ショウジョウバエ科とは?
しょうじょうばえか
ショウジョウバエ科とは、果実や発酵物に集まる小型のハエの科で、遺伝学・発生生物学の重要なモデル生物を含むグループです。
ショウジョウバエ科(Drosophilidae)は、ハエ目(双翅目)に属する科で、体長数ミリの小型のハエを多数含みます。世界に4,000種以上が知られており、熱帯から温帯まで広く分布しています。
名前のとおり、熟した果実・発酵した食品・腐敗した植物質などに集まる習性があります。日本では「キイロショウジョウバエ(Drosophila melanogaster)」が最もよく知られており、台所や食料品周辺に出現することから「果実バエ」「コバエ」とも呼ばれます。
ショウジョウバエ科が科学的に重要とされる最大の理由は、キイロショウジョウバエが遺伝学・発生生物学の代表的なモデル生物であることです。20世紀初頭からトーマス・ハント・モーガンらによって遺伝実験に用いられ、染色体上の遺伝子の配置・交差・連鎖などの法則の解明に貢献しました。その後も、体節の形成に関わるホメオティック遺伝子の発見など、発生生物学の重要な知見がショウジョウバエ研究から得られています。

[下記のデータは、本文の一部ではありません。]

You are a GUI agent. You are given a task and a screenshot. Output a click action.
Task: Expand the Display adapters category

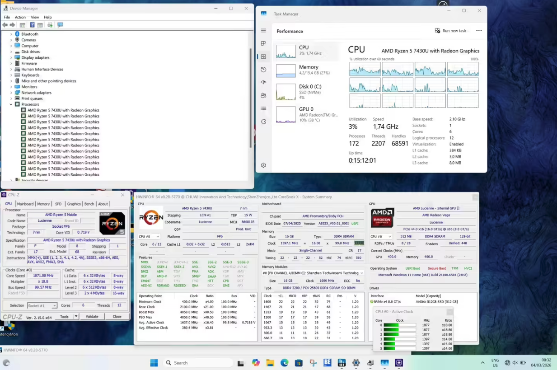pyautogui.click(x=11, y=57)
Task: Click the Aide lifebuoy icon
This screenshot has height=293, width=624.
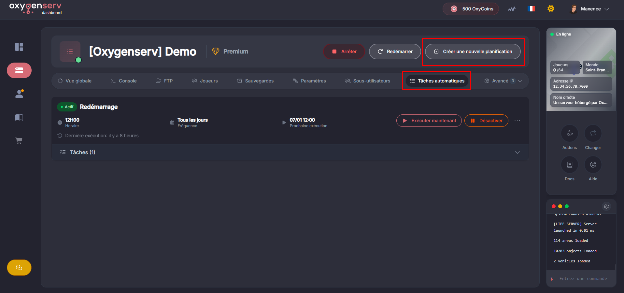Action: point(593,165)
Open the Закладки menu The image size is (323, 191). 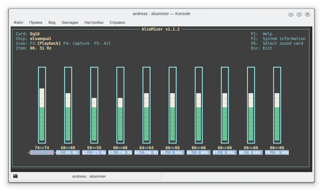tap(70, 22)
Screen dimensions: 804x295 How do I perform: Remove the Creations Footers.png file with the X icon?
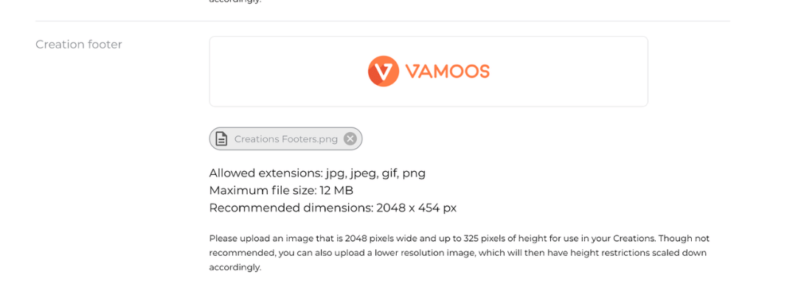point(350,139)
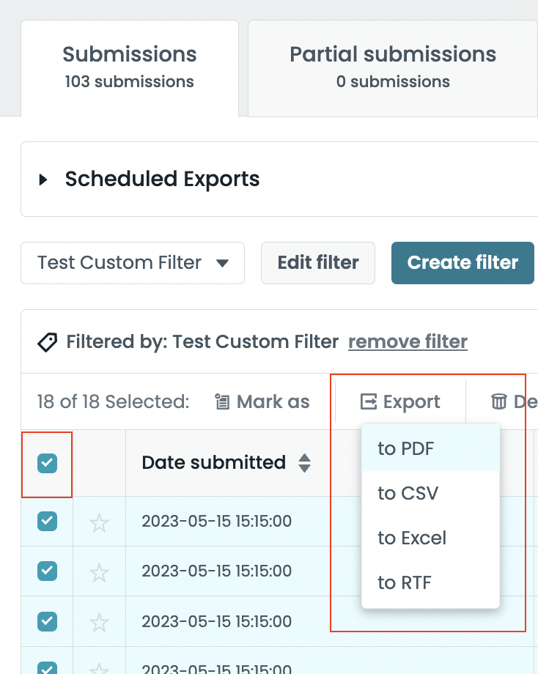Uncheck the second submission's row checkbox
The height and width of the screenshot is (674, 538).
point(46,571)
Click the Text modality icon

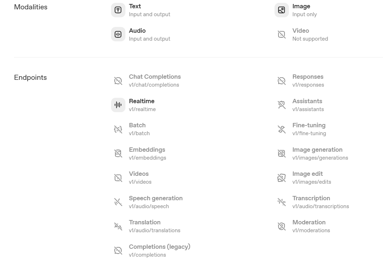[118, 10]
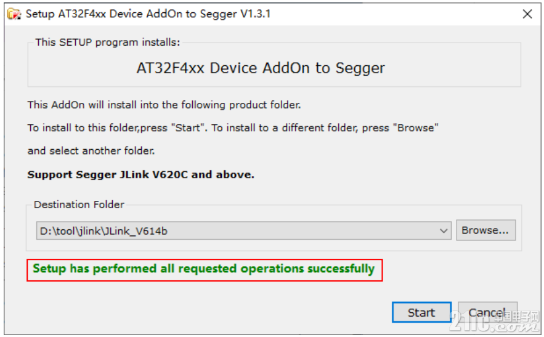Viewport: 544px width, 337px height.
Task: Start the AddOn installation
Action: (421, 312)
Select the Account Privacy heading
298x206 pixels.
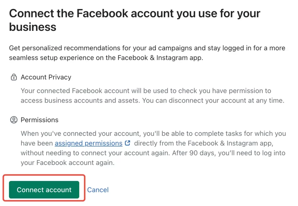point(46,77)
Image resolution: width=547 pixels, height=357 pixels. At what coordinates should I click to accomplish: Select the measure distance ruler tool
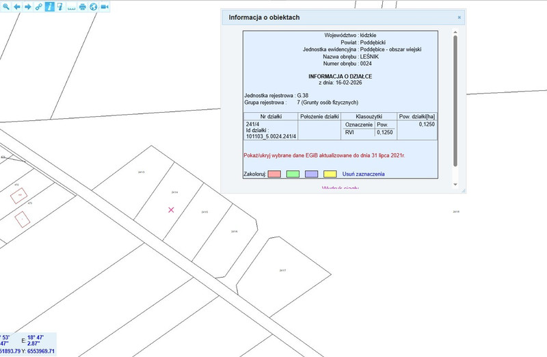[71, 6]
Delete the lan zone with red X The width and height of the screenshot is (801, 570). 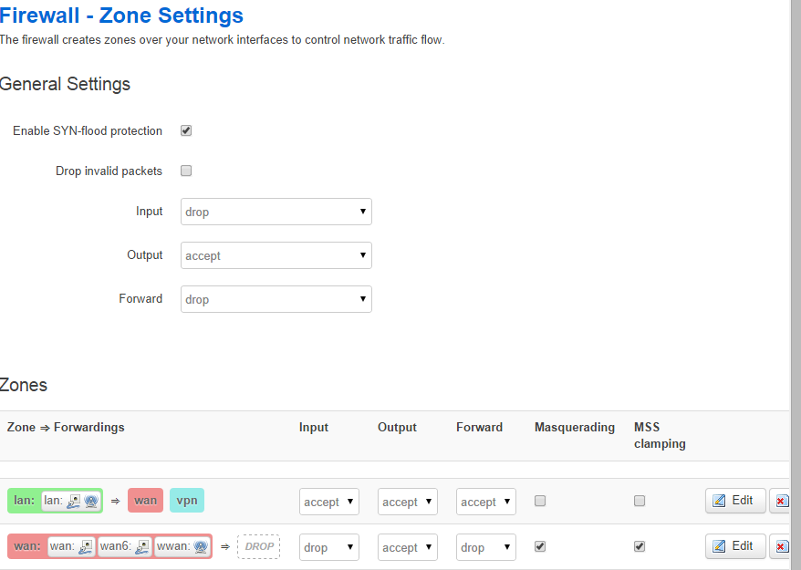pyautogui.click(x=781, y=501)
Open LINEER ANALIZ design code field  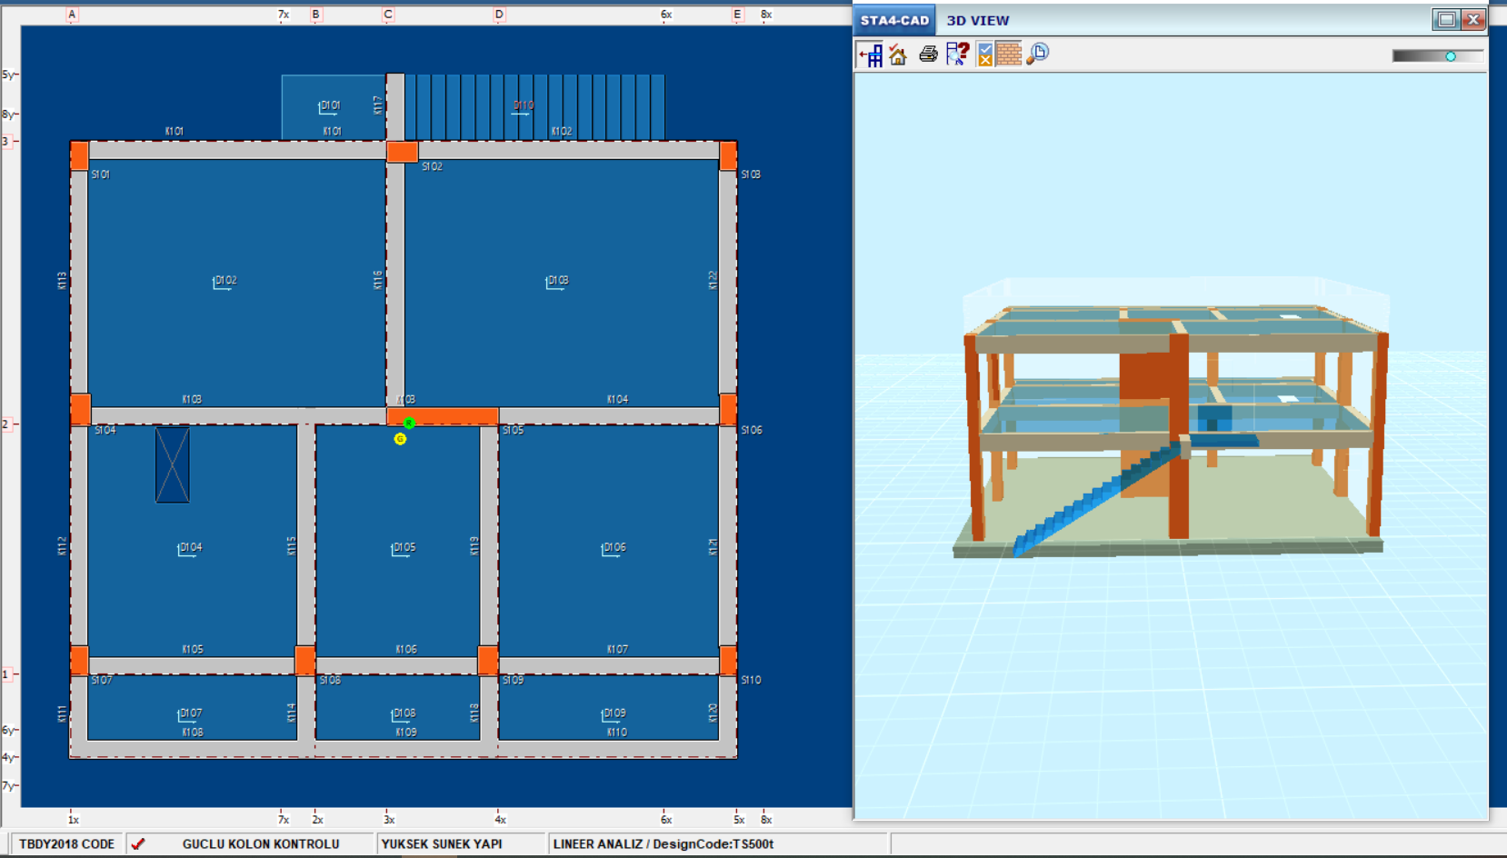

実験生物として選ばれた理由には、寿命が短く世代交代が早い・飼育が容易・染色体数が少ない(4対)・唾液腺の巨大染色体で観察しやすい、などが挙げられます。
使い方・例文
夏にバナナや果物を常温で放置すると、ショウジョウバエ科の小型のハエが集まってくることがあります。また、理科の実験でよく扱われるモデル生物としても知られています。